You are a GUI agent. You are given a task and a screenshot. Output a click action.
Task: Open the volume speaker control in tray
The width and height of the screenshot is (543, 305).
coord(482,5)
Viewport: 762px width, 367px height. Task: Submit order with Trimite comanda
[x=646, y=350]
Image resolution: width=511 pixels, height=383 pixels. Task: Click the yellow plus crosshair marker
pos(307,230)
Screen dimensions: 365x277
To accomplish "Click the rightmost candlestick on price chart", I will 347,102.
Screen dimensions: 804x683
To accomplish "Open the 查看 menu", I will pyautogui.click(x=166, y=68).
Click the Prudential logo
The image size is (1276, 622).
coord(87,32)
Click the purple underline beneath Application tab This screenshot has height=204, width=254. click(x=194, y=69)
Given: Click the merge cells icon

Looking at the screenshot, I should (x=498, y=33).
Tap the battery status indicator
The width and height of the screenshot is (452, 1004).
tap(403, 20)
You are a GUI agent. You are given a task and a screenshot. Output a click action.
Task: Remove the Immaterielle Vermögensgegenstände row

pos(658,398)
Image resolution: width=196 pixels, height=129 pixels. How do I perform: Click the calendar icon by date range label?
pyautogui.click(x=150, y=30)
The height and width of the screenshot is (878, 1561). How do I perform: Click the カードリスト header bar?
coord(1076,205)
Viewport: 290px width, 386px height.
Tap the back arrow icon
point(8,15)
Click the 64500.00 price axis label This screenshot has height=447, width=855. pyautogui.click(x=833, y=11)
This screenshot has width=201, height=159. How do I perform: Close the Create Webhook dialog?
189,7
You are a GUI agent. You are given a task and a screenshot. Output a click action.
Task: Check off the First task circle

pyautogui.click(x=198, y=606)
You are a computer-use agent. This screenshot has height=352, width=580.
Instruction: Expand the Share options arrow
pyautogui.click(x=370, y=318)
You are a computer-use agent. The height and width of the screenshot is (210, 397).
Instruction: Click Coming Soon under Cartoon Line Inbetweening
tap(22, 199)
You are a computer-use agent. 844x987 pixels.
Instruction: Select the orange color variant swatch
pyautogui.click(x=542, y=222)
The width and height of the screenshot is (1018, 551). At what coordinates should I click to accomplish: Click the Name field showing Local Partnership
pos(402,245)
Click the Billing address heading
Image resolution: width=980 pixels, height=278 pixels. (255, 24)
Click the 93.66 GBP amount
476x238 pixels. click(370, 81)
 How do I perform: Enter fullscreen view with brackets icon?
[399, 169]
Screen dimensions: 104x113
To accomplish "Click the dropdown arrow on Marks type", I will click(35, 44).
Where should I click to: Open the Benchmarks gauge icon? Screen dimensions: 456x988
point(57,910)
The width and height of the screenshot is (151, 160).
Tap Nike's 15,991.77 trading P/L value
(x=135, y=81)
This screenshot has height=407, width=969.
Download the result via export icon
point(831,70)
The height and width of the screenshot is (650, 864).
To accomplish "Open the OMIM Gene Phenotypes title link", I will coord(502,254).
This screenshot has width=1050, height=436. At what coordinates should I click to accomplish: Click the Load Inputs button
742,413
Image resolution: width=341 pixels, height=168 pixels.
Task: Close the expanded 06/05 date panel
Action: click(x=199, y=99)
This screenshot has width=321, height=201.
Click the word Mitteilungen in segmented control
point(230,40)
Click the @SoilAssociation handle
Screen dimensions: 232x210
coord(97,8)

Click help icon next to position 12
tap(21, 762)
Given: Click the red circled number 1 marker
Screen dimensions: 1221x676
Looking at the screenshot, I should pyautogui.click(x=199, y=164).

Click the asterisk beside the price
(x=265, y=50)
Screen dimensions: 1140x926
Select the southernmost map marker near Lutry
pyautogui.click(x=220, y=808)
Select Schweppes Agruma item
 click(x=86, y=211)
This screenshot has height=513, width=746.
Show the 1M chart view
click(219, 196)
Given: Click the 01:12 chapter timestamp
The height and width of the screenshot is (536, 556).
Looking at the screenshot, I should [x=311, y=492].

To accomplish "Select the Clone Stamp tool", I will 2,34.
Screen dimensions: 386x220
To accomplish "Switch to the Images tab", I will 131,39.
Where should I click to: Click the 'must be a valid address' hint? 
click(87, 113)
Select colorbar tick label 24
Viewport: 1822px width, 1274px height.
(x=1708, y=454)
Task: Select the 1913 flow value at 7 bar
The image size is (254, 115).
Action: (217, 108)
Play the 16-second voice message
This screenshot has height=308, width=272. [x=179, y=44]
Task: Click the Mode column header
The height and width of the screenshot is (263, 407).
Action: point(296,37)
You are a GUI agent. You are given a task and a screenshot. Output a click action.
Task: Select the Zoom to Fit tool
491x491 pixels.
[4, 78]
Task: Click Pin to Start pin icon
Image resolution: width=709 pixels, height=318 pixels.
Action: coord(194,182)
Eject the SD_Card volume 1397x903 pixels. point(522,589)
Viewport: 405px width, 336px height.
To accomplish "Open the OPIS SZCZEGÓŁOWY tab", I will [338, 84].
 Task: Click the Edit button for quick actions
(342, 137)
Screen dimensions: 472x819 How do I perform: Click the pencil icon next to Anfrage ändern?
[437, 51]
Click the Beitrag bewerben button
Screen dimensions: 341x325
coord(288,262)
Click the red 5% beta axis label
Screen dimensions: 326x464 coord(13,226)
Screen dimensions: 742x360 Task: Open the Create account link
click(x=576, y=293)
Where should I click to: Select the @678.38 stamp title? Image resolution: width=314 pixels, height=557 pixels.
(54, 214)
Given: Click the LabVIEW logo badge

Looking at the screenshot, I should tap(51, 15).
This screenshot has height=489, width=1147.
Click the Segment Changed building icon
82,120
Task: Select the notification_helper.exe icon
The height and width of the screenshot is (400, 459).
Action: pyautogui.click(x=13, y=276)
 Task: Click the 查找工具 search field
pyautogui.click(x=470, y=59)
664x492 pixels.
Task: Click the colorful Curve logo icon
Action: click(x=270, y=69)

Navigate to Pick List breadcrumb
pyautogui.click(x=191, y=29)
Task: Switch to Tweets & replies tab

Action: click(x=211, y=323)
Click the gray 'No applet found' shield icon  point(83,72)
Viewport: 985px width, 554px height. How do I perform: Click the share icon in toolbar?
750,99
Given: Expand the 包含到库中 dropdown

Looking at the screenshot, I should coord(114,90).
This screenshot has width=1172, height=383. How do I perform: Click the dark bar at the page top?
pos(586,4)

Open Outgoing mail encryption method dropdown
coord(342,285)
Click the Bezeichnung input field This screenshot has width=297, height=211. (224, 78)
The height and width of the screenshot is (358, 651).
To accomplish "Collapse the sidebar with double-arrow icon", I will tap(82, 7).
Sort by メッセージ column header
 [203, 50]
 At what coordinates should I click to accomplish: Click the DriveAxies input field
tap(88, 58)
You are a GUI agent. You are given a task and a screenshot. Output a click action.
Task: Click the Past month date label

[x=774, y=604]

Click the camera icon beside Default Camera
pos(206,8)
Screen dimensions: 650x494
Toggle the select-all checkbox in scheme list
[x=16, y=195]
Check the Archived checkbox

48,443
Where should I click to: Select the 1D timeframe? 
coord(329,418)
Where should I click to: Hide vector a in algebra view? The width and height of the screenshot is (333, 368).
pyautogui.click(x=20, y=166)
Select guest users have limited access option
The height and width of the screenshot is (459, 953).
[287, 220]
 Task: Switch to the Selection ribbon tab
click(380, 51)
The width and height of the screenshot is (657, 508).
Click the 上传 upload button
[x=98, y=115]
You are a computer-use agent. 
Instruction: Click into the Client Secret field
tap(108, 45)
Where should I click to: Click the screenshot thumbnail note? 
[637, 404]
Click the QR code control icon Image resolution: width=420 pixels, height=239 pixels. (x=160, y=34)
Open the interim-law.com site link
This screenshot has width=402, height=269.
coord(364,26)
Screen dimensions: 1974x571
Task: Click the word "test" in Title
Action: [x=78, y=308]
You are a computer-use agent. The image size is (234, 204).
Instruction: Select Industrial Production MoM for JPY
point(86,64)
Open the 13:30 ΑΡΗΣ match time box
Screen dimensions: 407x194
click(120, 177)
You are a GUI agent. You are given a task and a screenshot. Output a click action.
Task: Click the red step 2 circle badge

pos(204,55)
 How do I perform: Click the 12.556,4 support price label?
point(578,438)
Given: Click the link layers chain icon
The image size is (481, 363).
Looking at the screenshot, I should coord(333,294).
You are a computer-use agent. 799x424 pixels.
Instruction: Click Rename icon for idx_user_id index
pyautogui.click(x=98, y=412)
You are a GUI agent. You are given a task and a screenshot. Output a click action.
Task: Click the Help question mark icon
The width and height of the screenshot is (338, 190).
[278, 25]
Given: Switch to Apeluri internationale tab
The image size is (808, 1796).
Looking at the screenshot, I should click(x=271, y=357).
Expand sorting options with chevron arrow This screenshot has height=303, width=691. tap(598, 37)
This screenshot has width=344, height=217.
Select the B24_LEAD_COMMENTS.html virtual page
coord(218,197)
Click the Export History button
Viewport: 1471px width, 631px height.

## Requirement
Reproduce the entries exactly, but only from their first line to the line holding "Click the 64500.00", with that last line kept.

## Your solution
You are a GUI agent. You are given a task and a screenshot. Output a click action.
Task: Open the volume speaker control in tray
The width and height of the screenshot is (543, 305).
coord(482,5)
Viewport: 762px width, 367px height. Task: Submit order with Trimite comanda
[x=646, y=350]
Image resolution: width=511 pixels, height=383 pixels. Task: Click the yellow plus crosshair marker
pos(307,230)
Screen dimensions: 365x277
To accomplish "Click the rightmost candlestick on price chart", I will 347,102.
Screen dimensions: 804x683
To accomplish "Open the 查看 menu", I will pyautogui.click(x=166, y=68).
Click the Prudential logo
The image size is (1276, 622).
coord(87,32)
Click the purple underline beneath Application tab This screenshot has height=204, width=254. click(x=194, y=69)
Given: Click the merge cells icon

Looking at the screenshot, I should (x=498, y=33).
Tap the battery status indicator
The width and height of the screenshot is (452, 1004).
tap(403, 20)
You are a GUI agent. You are given a task and a screenshot. Output a click action.
Task: Remove the Immaterielle Vermögensgegenstände row

pos(658,398)
Image resolution: width=196 pixels, height=129 pixels. How do I perform: Click the calendar icon by date range label?
pyautogui.click(x=150, y=30)
The height and width of the screenshot is (878, 1561). How do I perform: Click the カードリスト header bar?
coord(1076,205)
Viewport: 290px width, 386px height.
Tap the back arrow icon
point(8,15)
Click the 64500.00 price axis label This screenshot has height=447, width=855. pyautogui.click(x=833, y=11)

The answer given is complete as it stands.